Effects of wildfire on long-term soil CO2 concentration: implications for karst processes

Abstract

Wildfires reduce soil CO2 concentration by destroying vegetation and soil-dwelling microbes, thus reducing soil respiration. Post-fire vegetation recovery is primarily determined by vegetation growth forms and modes of regeneration, whereas long-term recovery of soil microbes is largely dependent on vegetation rehabilitation. With previous research focussing on post-fire respiration recovery in the context of CO2 flux between the soil and atmosphere, there is a lack of studies measuring the long-term response of soil CO2 concentration in karst environments. Hence, this study aimed to quantify whether soil CO2 concentration was reduced 5 and 10 years after fires in a karst environment and to consider the implications for karst dissolution processes and speleothem growth rate.
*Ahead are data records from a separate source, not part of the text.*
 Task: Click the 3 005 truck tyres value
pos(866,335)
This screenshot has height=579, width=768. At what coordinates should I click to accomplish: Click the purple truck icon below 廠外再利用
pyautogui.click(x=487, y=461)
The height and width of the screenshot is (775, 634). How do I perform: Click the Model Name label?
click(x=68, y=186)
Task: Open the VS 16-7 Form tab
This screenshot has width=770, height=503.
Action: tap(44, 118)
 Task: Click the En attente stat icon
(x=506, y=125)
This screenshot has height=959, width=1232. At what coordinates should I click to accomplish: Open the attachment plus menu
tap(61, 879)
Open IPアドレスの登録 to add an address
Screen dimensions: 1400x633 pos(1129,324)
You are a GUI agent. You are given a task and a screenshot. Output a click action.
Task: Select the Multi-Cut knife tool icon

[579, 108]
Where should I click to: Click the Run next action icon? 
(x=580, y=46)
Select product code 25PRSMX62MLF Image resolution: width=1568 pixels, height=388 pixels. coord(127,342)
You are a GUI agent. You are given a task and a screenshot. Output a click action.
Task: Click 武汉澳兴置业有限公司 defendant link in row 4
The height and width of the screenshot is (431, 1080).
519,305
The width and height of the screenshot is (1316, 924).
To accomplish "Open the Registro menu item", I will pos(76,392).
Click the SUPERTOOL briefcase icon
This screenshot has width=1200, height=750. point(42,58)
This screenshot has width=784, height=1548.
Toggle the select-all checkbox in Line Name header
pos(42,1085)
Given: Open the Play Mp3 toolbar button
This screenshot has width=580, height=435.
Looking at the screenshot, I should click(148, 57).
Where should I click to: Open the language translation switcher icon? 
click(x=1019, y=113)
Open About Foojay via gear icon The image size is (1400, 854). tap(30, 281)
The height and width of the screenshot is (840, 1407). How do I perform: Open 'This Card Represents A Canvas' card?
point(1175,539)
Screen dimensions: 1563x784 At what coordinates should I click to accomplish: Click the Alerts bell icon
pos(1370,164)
Paired sites with burnt and unburnt soil were compared with regards to soil CO2 concentration, soil temperature and soil moisture. Samples were taken from a grassland community and woodland community burnt 5 years prior and a forest community burnt 10 years prior. The results showed that soil respiration was depressed in the burnt site relative to the unburnt control in the woodland 5 years post-fire. A vegetation survey indicated that there substantially less biomass in the burnt site relative to the unburnt site. In the forest site 10 years post-fire there was no significant difference in soil CO2 concentration or vegetation between the burnt and control. This demonstrates that soil CO2 concentration takes >5 years to recover to pre-fire levels in woodlands and <10 years in subalpine forests and is determined by vegetation recovery. This long-term reduction in soil CO2 concentration caused by fire has the potential to affect karst subsurface processes governed by soil CO2 which lead to incorrect interpretation of speleothem proxy climate records.